Uma forte frente fria provocou ventos de até 90 km/h no Litoral Norte de São Paulo na tarde de 29/07/2026, causando mortes, interrupções de balsas e danos estruturais em diversas cidades costeiras.

Progressão da ventania ao longo da tarde
O primeiro registro visual ocorreu às 13h22 na Praia de Camburi, em São Sebastião, e a tempestade avançou rapidamente para Caraguatatuba às 13h45. Em seguida, o céu escureceu na Praia da Lagoinha (Ubatuba) às 14h15 e, às 14h45, a Avenida da Praia, em Ilhabela, mostrou a intensidade máxima dos ventos.
Intensidade e dados técnicos

Medidas da Defesa Civil apontam rajadas próximas a 90 km/h no Canal de São Sebastião, entre São Sebastião e Ilhabela. Essa velocidade supera o limite crítico de 70 km/h para operações de embarcações de pequeno porte, aumentando o risco de naufrágios.
| Cidade | Horário | Velocidade Máxima (km/h) |
|---|---|---|
| São Sebastião (Praia de Camburi) | 13h22 | 85 |
| Caraguatatuba (Praia Martim de Sá) | 13h45 | 88 |
| Ubatuba (Praia da Lagoinha) | 14h15 | 90 |
| Ilhabela (Avenida da Praia) | 14h45 | 89 |
Impactos na mobilidade e infraestrutura
A travessia de balsas entre São Sebastião e Ilhabela foi suspensa por cerca de duas horas, afetando o deslocamento de milhares de passageiros. Além disso, a Rodovia Rio‑Santos (SP‑55) teve dois trechos interditados em Ubatuba devido a árvores tombadas.
Danificações em edificações públicas e privadas
Vários telhados de escolas municipais foram arrancados, como o da Escola Municipal Luna Fernandes Silva, em Ilhabela, e o da escola do bairro Itatinga, em São Sebastião.
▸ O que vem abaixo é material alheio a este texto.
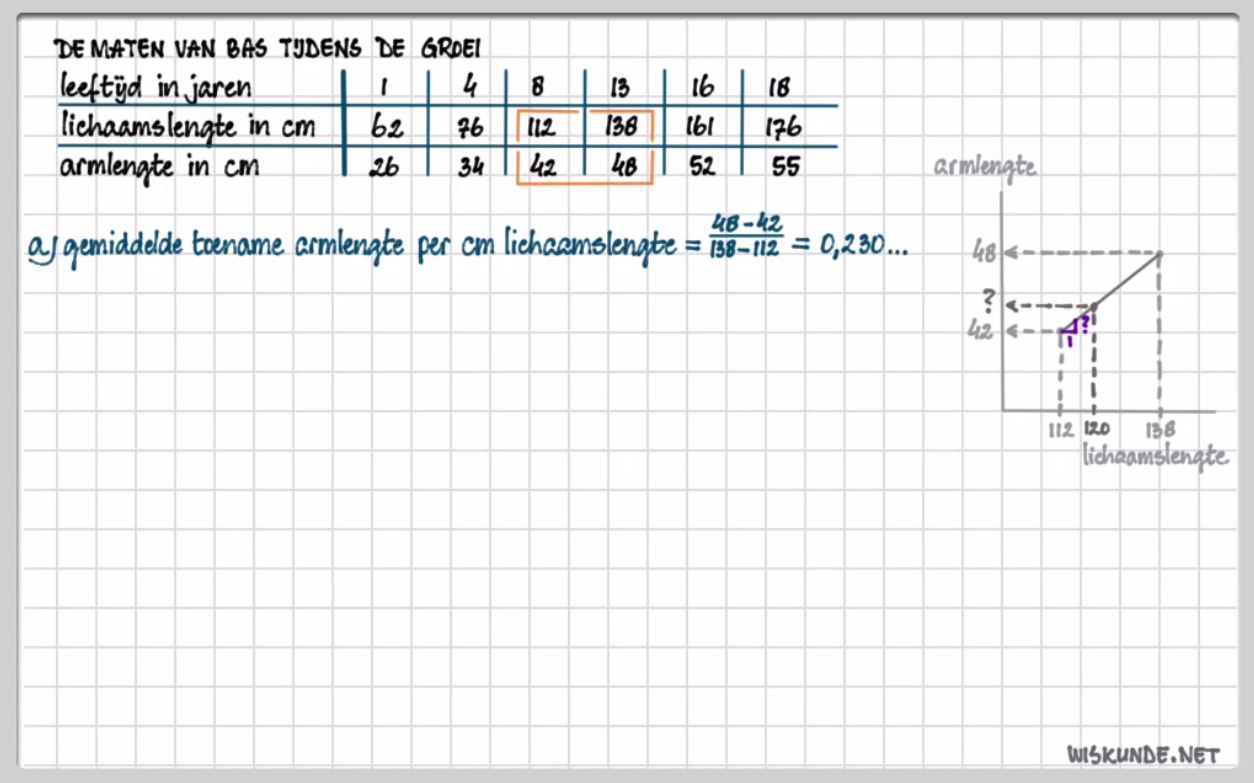Click the armlengte cell with value 55
Viewport: 1254px width, 783px height.
tap(786, 167)
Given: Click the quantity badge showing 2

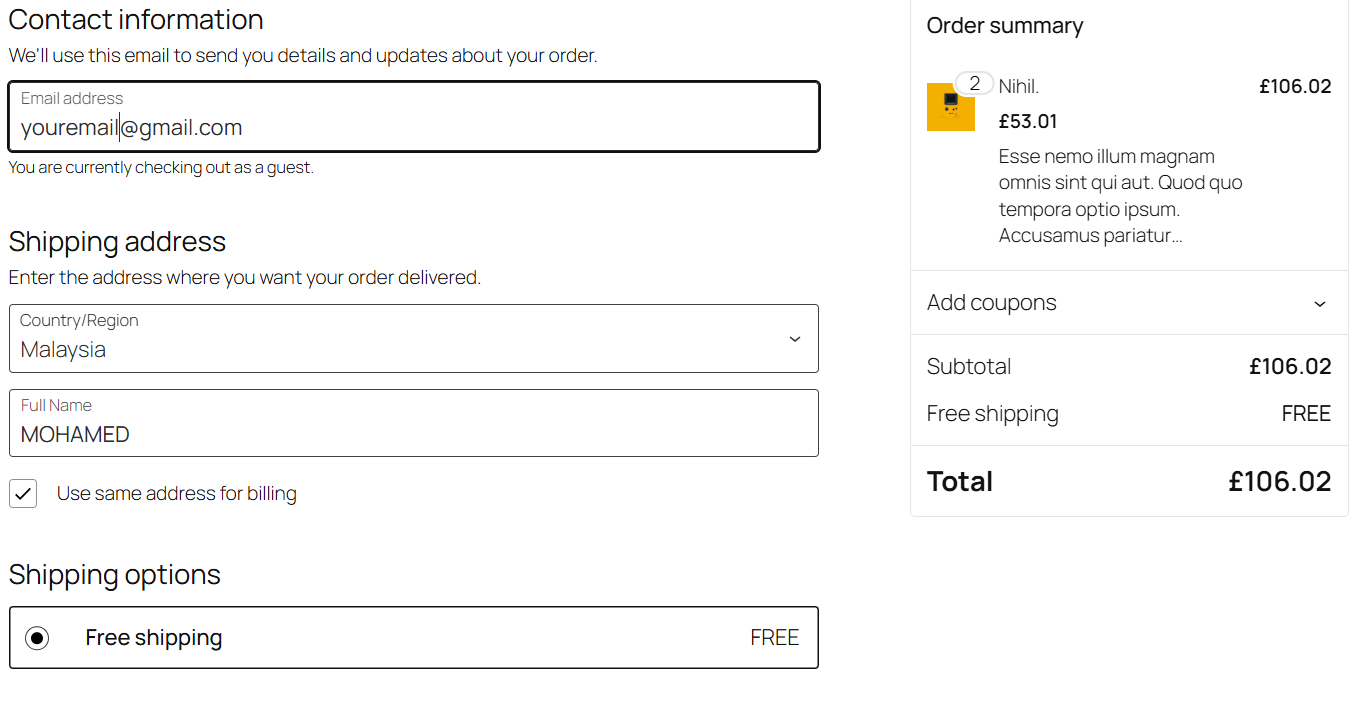Looking at the screenshot, I should tap(974, 83).
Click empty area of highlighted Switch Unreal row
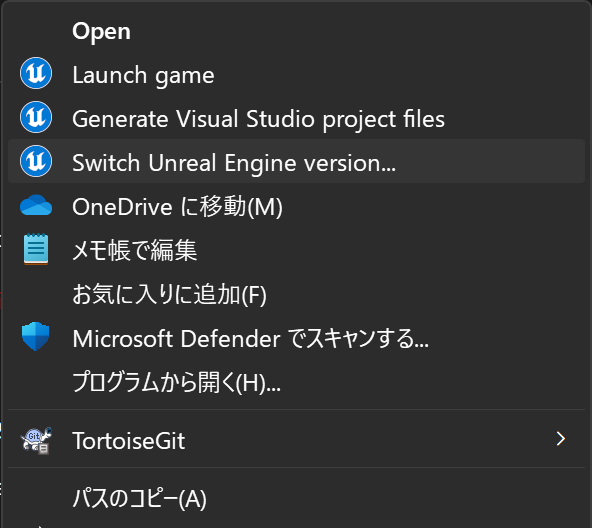The width and height of the screenshot is (592, 528). [491, 161]
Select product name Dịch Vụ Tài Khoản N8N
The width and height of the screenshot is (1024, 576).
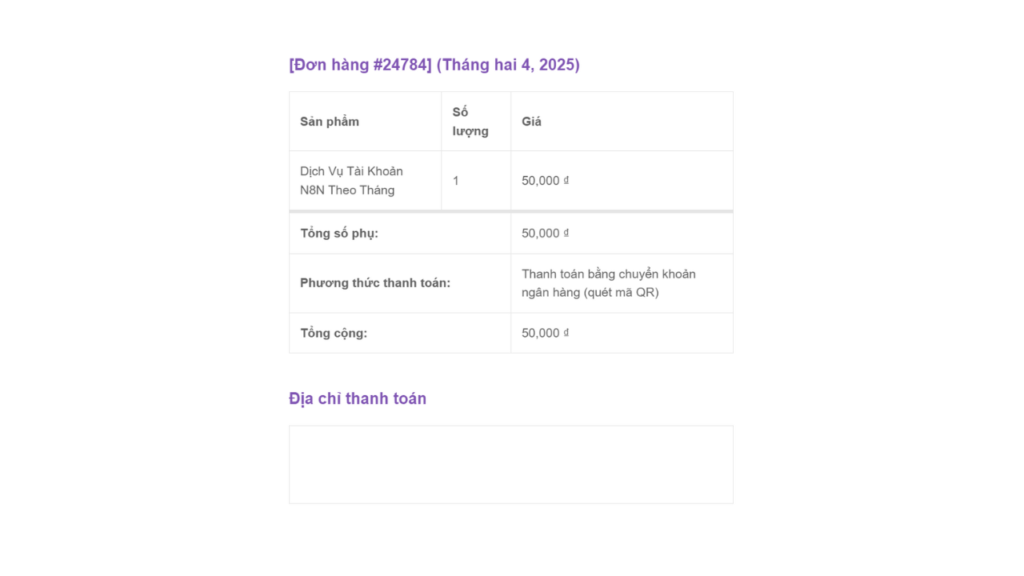[351, 180]
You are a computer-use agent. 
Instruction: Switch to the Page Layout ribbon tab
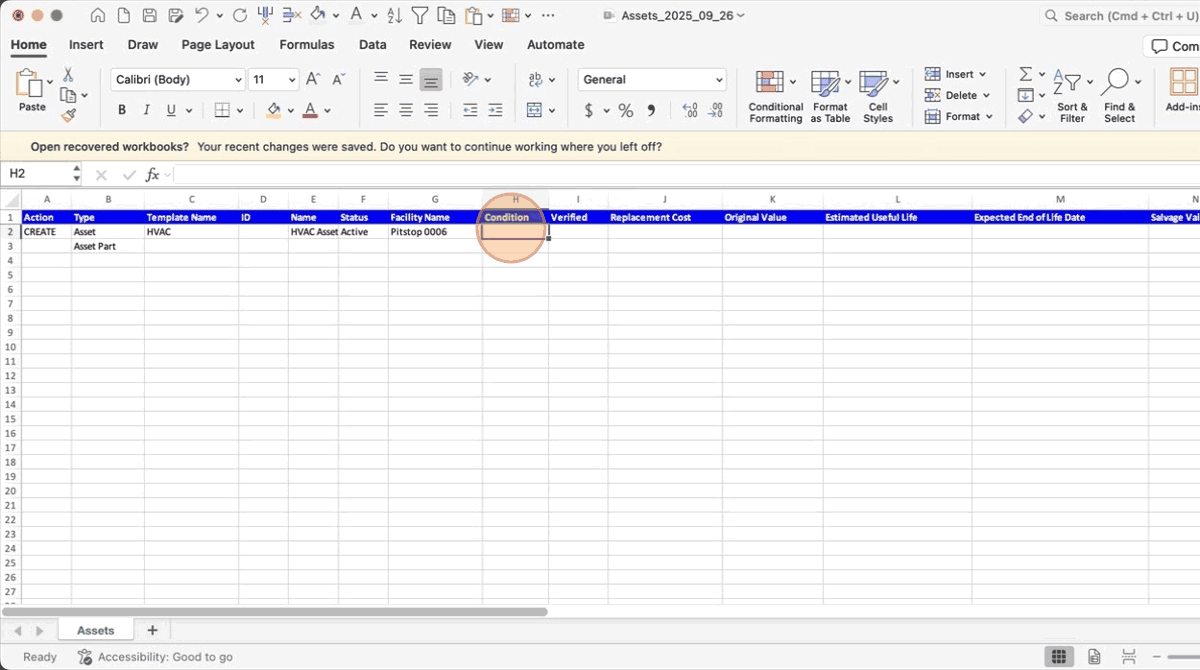click(218, 45)
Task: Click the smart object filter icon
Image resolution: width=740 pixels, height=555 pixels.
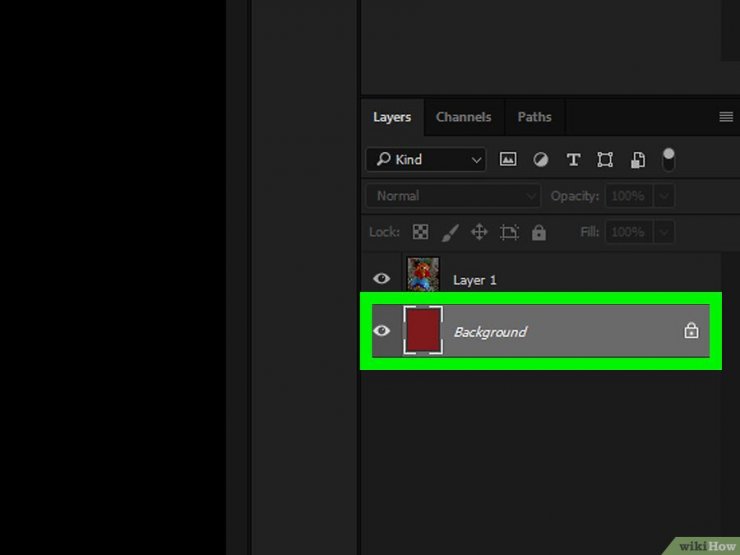Action: click(x=637, y=159)
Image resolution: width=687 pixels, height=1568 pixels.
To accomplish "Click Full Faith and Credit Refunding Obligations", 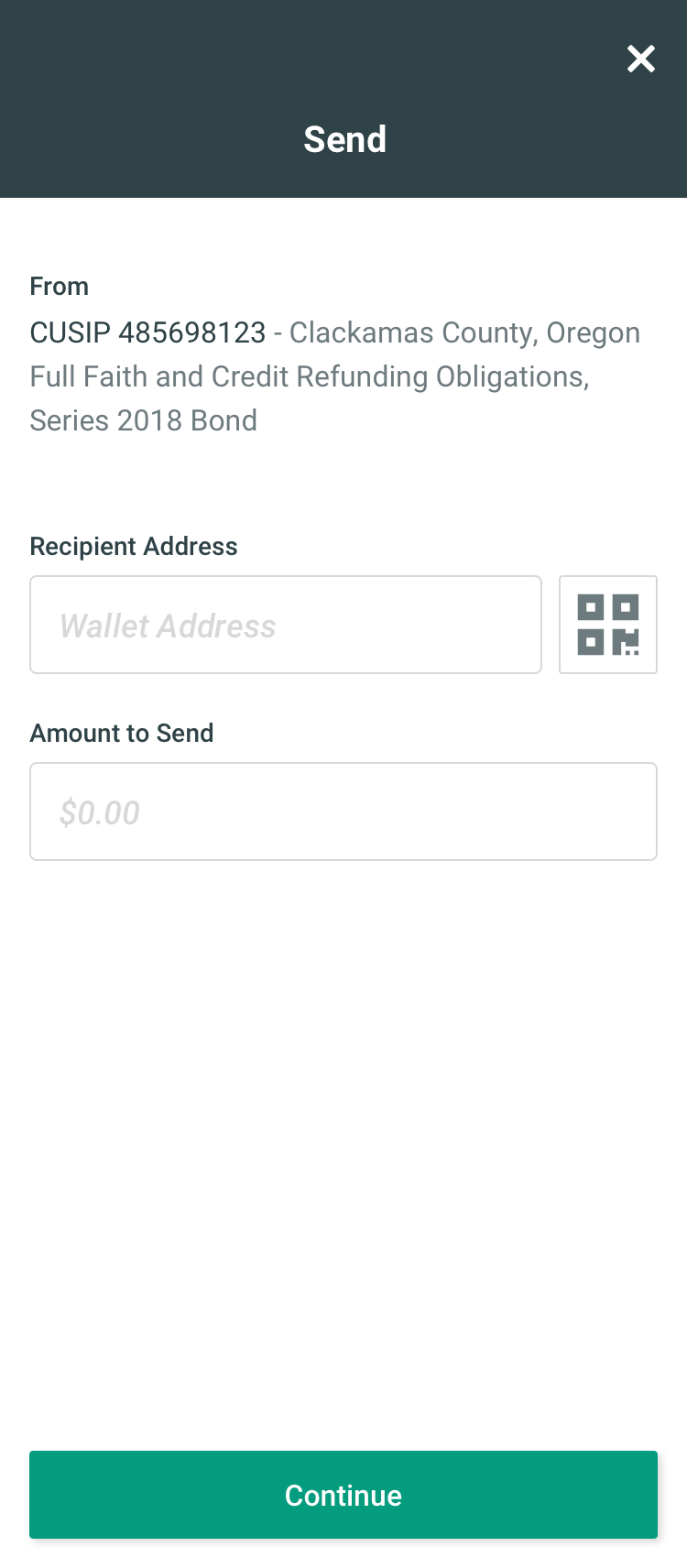I will tap(310, 376).
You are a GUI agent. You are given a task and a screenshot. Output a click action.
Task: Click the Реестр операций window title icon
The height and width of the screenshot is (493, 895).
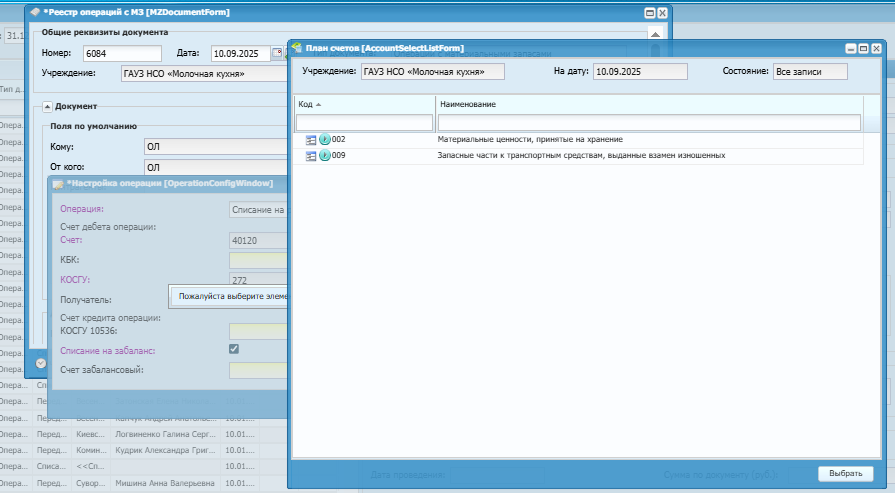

Tendas instaladas na Rua da Praia também foram derrubadas, expondo a vulnerabilidade de estruturas temporárias.
Fatalidades e incidentes marítimos
Uma pessoa perdeu a vida após a embarcação naufragar nas águas agitadas de São Sebastião. O acidente reforça a necessidade de protocolos rigorosos para navegação em condições de vento forte.
Consequências ambientais imediatas
As rajadas provocaram erosão costeira em trechos de praia, deslocamento de sedimentos e risco de contaminação por resíduos de embarcações arrastadas. Esse cenário pode comprometer habitats de espécies marinhas sensíveis.
Contexto histórico e climatológico
Eventos semelhantes foram registrados em 2015 e 2020, quando frentes frias intensas geraram ventos acima de 80 km/h no mesmo corredor litorâneo. Estudos do INMET mostram que a frequência de ventos extremos tem aumentado em 12 % nas últimas duas décadas, possivelmente ligado a mudanças climáticas.
Repercussões econômicas regionais
O setor turístico sofreu perdas estimadas em R$ 4,2 milhões devido ao cancelamento de regatas da Semana Internacional de Vela e à interrupção de serviços de transporte marítimo. Seguradoras relataram um aumento de 18 % nos sinistros de danos materiais nas áreas afetadas.
Visões de especialistas
O meteorologista Dr. Rafael Oliveira, da Universidade de São Paulo, alerta que a combinação de baixa pressão e gradiente térmico intensificou a ventania. Já a coordenadora da Defesa Civil, Ana Lúcia Mendes, recomenda reforço nas sinalizações de risco e treinamento de equipes de resgate em áreas costeiras.
A Visão do Especialista
À luz dos dados, é imprescindível que autoridades locais adotem planos de contingência mais robustos, incluindo a modernização de sistemas de alerta precoce e a revisão de normas de construção em zonas de risco. A previsão indica estabilização do tempo a partir de 30/07/2026, mas a tendência de eventos climáticos severos deve ser incorporada ao planejamento urbano e econômico da região.